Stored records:
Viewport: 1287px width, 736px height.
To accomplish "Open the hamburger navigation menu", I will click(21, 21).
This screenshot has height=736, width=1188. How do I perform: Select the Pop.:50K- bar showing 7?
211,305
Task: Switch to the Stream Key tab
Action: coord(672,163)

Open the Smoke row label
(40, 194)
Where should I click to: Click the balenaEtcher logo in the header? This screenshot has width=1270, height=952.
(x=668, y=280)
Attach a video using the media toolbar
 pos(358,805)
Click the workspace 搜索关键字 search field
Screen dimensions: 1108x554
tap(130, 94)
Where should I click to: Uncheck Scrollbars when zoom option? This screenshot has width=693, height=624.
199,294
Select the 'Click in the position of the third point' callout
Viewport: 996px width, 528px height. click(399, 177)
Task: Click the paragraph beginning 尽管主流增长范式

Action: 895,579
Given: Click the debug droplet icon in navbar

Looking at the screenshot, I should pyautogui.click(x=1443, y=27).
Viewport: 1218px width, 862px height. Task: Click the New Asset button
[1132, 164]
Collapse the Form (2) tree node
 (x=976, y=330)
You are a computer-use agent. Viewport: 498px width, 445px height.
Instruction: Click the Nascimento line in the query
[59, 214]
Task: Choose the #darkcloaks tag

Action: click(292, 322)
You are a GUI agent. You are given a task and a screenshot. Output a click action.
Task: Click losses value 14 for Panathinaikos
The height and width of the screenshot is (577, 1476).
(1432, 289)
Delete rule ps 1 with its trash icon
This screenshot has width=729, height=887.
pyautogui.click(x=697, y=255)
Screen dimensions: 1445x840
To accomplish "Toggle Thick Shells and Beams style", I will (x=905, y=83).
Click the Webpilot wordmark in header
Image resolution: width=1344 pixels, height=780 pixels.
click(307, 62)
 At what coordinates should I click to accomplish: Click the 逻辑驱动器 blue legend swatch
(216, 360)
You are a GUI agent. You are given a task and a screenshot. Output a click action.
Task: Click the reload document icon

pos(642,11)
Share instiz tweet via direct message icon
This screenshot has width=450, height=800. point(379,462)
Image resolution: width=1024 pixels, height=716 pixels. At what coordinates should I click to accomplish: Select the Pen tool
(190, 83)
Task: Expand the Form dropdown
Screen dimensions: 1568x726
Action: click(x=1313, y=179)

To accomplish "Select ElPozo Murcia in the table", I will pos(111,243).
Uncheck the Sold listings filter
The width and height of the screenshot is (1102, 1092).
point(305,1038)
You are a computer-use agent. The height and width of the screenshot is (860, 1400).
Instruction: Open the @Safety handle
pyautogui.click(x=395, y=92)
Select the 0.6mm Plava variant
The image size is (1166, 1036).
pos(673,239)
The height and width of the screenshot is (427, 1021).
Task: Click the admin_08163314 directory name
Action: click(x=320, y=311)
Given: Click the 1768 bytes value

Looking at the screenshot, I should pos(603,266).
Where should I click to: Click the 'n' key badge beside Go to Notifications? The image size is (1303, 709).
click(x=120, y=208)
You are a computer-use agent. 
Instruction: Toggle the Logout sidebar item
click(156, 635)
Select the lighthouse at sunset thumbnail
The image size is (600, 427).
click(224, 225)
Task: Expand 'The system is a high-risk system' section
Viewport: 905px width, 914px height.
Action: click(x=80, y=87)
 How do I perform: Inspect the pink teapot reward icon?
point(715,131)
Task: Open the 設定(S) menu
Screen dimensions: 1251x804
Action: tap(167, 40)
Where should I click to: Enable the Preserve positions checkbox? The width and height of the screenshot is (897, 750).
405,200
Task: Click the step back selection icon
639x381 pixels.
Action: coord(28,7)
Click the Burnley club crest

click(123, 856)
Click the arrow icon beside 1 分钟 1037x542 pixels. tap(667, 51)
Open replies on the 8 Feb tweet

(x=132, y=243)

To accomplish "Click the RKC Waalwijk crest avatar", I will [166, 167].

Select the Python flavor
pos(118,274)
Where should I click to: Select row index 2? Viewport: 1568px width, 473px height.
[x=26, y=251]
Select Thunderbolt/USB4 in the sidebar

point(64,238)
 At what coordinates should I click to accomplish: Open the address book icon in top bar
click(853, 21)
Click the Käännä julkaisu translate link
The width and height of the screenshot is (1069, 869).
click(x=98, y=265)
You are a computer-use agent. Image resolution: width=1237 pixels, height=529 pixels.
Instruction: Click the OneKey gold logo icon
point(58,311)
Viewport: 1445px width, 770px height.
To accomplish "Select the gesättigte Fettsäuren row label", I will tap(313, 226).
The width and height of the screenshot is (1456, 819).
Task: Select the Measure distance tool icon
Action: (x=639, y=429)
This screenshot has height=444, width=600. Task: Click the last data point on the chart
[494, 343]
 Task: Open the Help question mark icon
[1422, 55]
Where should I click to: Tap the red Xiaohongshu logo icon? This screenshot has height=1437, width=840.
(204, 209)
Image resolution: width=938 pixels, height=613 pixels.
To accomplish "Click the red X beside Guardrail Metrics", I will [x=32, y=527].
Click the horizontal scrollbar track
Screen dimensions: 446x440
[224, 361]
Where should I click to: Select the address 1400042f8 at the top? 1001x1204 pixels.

PROMPT
Count how many lines in the entries hold "agent" and reply with that number alone.

OUTPUT BELOW
6